▸ TASK BRIEF
Tally up every line in the records beneath that has "computer", and write down only the total.
== THE DATA ==
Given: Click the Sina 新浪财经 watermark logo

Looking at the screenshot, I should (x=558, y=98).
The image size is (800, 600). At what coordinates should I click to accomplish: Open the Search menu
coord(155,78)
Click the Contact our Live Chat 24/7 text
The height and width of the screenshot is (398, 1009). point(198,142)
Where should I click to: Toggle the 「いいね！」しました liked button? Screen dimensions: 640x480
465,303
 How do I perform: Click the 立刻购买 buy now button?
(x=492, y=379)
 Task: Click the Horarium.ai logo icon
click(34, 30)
===
== THE DATA ==
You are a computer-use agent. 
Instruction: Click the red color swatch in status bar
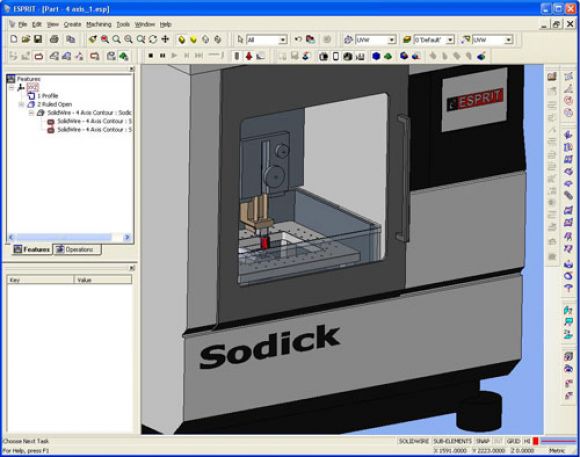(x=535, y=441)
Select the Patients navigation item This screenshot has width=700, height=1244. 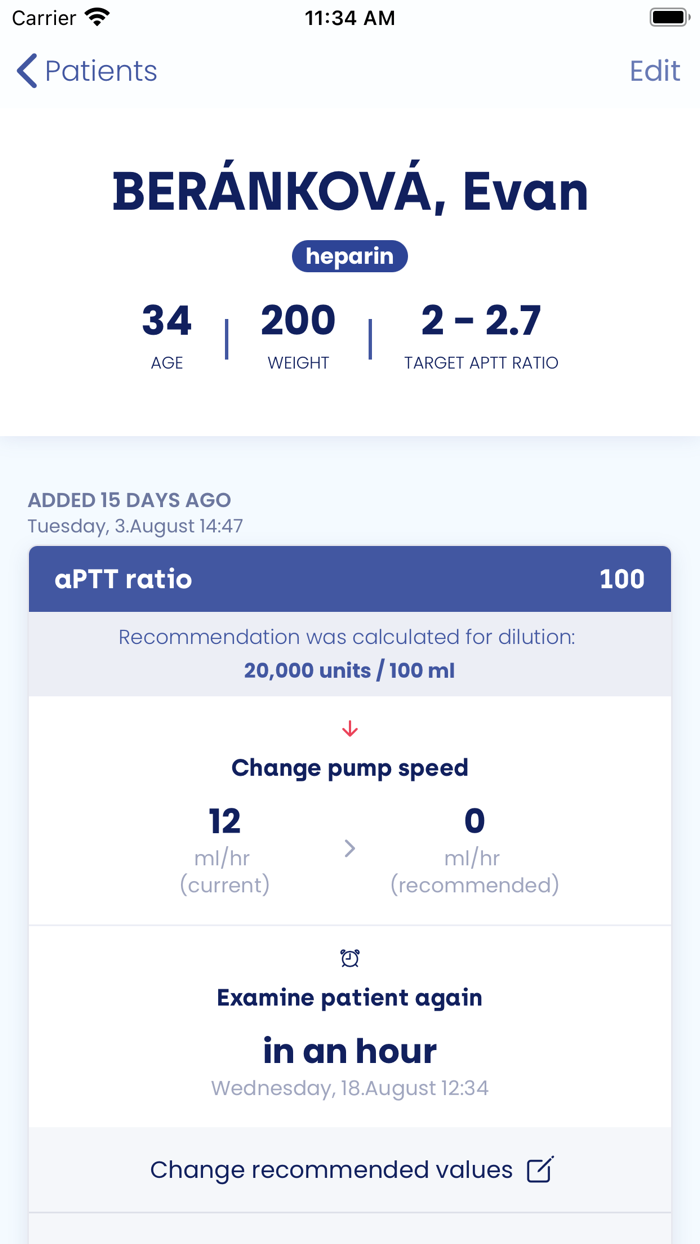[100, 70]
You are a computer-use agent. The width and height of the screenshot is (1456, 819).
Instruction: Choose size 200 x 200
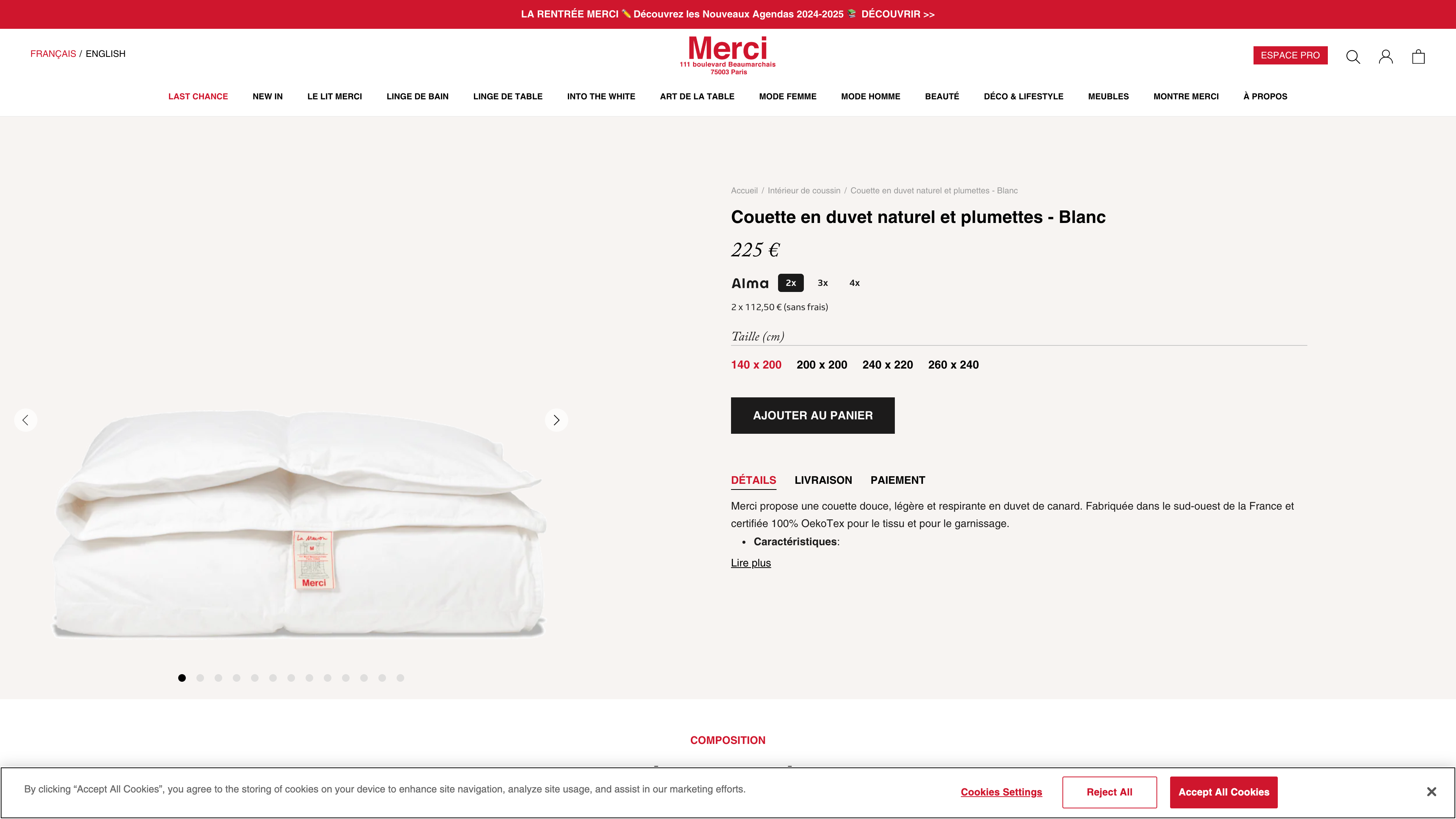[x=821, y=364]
===
== THE DATA ==
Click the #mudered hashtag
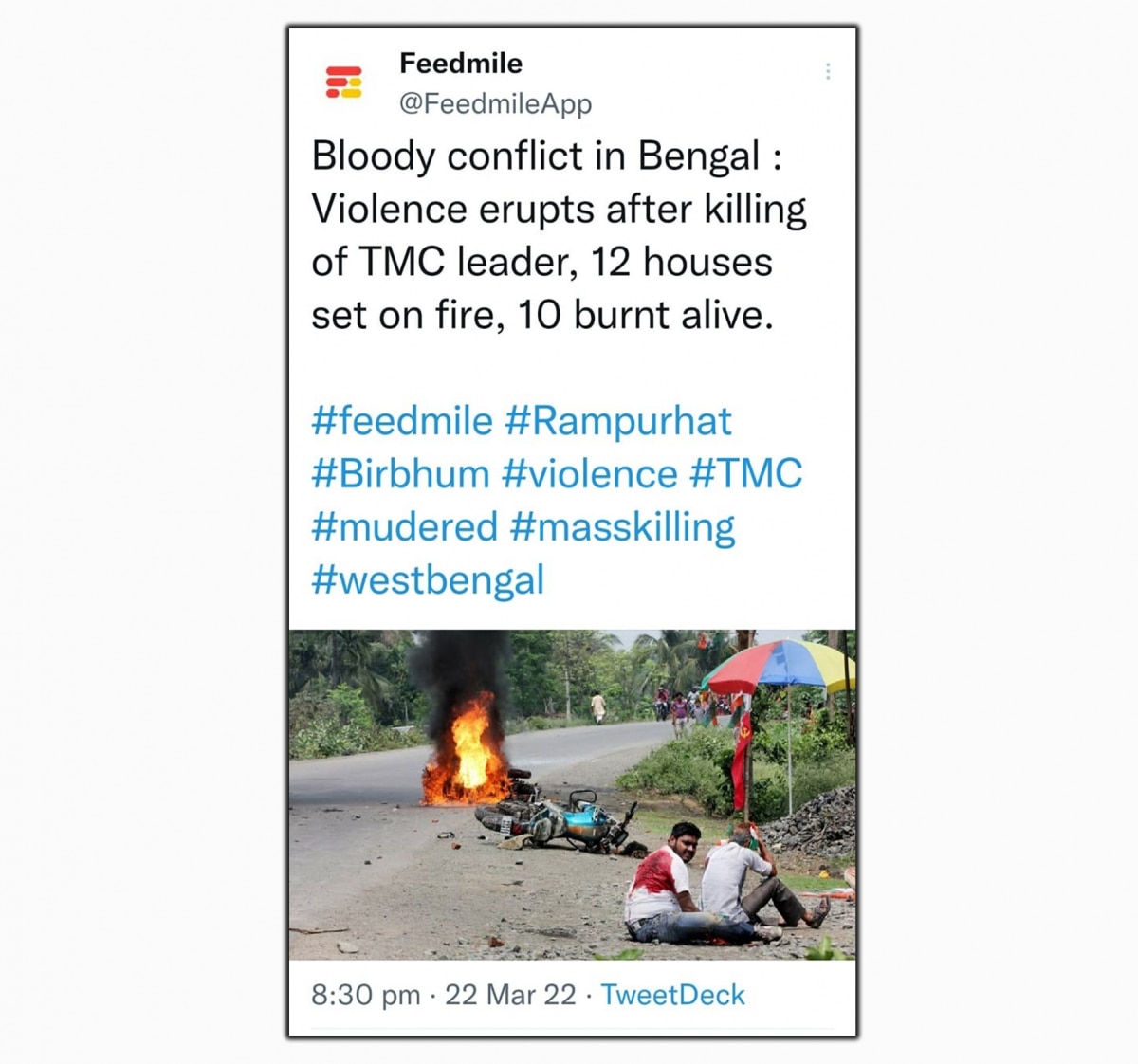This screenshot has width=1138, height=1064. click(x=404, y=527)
===
▸ SOLUTION
2